Saved entries
========================================================================

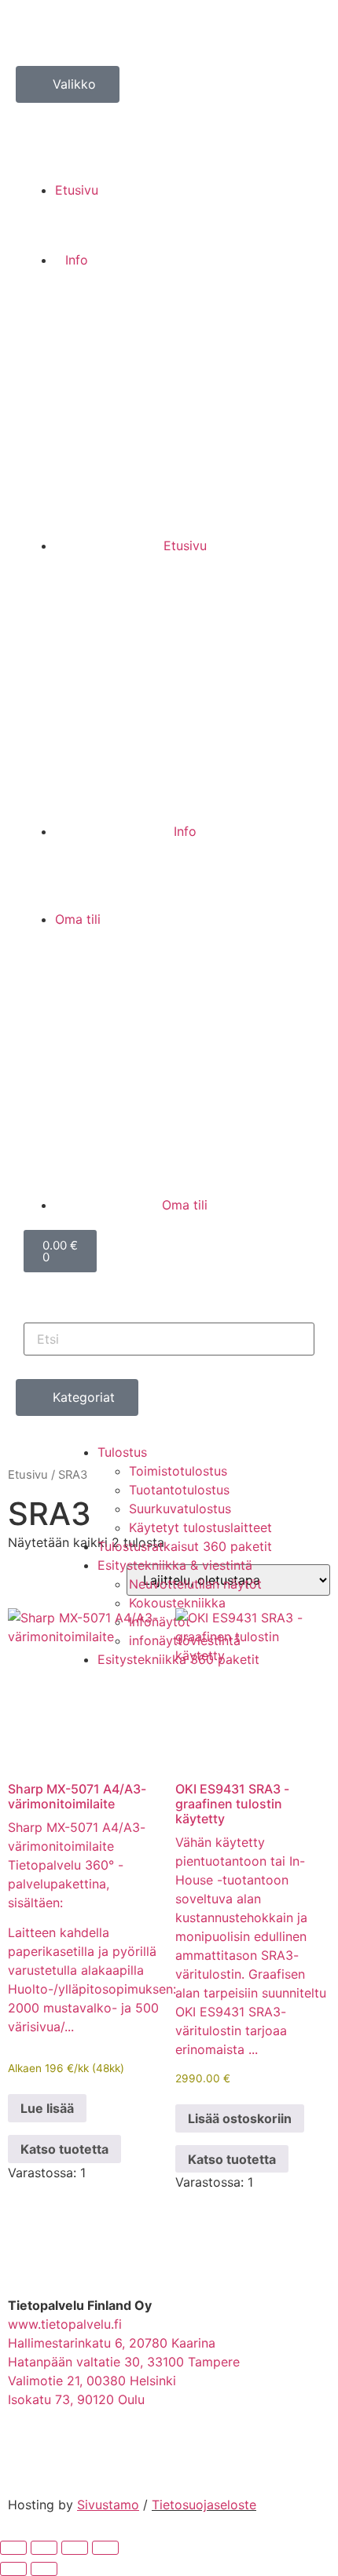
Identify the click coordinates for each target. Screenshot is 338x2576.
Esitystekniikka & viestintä (174, 1565)
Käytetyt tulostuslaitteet (200, 1527)
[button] (169, 112)
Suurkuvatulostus (180, 1508)
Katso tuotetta (64, 2149)
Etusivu (28, 1475)
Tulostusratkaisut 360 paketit (184, 1546)
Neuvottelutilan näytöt (195, 1584)
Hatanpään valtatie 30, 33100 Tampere (124, 2362)
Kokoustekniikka (177, 1603)
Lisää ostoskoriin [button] (240, 2118)
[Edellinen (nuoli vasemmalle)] (13, 2569)
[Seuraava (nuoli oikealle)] (44, 2569)
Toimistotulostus (178, 1471)
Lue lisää (47, 2108)
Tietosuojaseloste (204, 2504)
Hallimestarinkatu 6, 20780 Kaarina (111, 2343)
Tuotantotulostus (179, 1490)
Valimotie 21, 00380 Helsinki (92, 2380)
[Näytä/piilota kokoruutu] (44, 2548)
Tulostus (122, 1452)
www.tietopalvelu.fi (65, 2324)
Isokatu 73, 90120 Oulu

========================================================================

THE TASK
What you copy out must be exactly the lines from the line containing "Tulostus (122, 1452)" through the end of the records.

OUTPUT FOR THIS EXERCISE
Tulostus (122, 1452)
www.tietopalvelu.fi (65, 2324)
Isokatu 73, 90120 Oulu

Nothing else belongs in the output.